In the records, each line holding "will" must be reported.
Source records START
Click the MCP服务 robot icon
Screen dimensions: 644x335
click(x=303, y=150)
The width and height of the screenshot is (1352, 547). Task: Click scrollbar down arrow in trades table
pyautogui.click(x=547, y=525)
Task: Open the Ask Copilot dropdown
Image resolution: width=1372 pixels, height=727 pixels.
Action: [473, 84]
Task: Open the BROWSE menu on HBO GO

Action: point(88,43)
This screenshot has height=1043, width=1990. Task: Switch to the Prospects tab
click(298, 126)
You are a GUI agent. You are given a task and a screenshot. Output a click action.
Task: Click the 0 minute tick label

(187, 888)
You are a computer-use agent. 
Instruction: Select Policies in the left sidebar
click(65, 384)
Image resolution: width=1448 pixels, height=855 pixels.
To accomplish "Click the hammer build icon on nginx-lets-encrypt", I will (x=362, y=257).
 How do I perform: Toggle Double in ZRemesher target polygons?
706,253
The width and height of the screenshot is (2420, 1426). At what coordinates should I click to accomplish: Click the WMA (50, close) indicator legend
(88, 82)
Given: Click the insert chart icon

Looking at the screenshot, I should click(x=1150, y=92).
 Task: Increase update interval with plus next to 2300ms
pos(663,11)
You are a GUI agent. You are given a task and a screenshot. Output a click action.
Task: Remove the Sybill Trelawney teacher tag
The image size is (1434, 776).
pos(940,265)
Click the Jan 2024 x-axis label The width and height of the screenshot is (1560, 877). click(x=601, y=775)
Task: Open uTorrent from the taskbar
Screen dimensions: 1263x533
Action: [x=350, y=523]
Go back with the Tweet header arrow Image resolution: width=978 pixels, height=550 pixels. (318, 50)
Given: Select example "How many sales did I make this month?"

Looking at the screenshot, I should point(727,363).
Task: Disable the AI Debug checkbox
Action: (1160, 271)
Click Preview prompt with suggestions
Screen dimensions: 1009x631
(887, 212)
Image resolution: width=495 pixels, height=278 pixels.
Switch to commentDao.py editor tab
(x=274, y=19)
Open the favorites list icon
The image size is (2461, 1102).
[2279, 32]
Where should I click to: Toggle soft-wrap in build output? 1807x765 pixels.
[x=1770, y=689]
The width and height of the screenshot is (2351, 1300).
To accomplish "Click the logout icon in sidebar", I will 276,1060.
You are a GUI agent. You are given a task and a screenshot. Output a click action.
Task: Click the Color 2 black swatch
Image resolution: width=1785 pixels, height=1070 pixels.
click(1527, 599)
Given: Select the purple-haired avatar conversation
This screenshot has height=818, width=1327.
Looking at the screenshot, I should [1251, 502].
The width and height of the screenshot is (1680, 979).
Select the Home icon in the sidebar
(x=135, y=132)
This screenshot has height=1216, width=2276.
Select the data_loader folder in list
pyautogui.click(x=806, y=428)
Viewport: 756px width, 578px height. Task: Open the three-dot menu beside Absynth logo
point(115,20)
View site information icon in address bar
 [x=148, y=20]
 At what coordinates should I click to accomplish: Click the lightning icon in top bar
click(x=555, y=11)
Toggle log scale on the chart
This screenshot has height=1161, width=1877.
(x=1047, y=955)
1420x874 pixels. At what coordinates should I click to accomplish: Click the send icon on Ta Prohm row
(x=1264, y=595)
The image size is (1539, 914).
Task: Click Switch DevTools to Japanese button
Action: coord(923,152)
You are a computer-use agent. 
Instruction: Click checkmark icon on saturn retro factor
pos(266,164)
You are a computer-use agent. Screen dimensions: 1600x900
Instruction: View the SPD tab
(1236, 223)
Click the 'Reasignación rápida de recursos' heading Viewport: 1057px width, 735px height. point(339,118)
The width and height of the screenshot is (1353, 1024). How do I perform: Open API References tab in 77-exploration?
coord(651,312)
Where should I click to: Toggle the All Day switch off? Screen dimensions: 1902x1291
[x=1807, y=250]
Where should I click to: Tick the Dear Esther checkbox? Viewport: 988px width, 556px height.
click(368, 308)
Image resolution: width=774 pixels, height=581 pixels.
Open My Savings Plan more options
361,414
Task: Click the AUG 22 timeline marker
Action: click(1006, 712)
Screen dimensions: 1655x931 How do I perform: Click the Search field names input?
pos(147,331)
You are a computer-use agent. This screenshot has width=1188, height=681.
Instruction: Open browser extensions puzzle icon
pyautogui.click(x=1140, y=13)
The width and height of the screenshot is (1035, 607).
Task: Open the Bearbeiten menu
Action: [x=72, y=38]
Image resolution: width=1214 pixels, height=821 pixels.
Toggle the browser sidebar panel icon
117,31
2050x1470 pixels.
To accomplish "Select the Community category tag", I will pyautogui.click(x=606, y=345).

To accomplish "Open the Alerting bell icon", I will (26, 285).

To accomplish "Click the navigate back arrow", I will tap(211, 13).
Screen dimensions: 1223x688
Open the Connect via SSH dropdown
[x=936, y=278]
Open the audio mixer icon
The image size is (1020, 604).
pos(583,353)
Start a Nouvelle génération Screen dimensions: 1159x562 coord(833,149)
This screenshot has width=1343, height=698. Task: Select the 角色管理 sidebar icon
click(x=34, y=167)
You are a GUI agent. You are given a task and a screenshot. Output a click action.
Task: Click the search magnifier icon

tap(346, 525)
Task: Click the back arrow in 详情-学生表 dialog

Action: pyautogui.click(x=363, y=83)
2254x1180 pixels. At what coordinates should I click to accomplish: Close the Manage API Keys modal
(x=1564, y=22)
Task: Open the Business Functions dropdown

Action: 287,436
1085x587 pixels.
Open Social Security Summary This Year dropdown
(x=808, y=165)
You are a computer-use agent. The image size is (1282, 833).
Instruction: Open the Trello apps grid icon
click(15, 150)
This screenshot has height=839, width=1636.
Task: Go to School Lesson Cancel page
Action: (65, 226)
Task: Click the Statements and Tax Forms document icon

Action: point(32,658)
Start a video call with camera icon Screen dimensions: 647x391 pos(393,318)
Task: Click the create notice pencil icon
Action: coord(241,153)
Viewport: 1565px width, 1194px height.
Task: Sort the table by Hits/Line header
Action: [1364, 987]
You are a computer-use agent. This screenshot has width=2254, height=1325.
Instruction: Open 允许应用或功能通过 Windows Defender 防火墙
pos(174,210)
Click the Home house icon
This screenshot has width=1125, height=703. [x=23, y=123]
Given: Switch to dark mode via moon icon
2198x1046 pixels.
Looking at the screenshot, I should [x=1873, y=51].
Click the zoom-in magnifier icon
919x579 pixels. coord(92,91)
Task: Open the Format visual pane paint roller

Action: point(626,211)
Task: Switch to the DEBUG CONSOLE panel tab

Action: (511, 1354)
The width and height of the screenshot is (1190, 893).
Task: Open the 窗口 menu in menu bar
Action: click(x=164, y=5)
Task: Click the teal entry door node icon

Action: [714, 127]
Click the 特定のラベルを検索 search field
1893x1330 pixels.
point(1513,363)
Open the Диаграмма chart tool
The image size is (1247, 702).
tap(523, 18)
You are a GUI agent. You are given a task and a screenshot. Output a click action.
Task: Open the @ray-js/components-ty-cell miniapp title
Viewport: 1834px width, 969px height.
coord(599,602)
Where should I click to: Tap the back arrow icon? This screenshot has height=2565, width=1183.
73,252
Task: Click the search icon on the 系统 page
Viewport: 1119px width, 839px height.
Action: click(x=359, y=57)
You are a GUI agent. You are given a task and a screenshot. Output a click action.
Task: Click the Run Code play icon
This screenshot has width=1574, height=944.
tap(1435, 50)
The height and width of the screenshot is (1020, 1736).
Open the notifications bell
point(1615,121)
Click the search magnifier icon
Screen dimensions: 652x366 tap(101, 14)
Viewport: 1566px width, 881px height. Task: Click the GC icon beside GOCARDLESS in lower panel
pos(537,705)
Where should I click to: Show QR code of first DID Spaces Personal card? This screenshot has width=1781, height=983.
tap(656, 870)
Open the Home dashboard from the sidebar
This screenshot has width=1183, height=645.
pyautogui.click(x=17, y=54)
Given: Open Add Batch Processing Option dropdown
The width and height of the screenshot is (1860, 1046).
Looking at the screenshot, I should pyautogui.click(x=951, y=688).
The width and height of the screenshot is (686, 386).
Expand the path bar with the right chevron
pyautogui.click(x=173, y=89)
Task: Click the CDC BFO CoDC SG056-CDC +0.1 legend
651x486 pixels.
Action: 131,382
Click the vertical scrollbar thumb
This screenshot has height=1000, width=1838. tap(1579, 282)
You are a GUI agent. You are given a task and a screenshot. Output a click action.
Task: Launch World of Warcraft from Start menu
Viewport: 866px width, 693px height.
Source records END
**Solution for this task:**
To accomplish "Click the hammer build icon on nginx-lets-encrypt", I will (x=362, y=257).
To accomplish "Click the logout icon in sidebar", I will 276,1060.
To accomplish "Select the Community category tag", I will pyautogui.click(x=606, y=345).
To accomplish "Open the Alerting bell icon", I will (26, 285).
To accomplish "Click the navigate back arrow", I will tap(211, 13).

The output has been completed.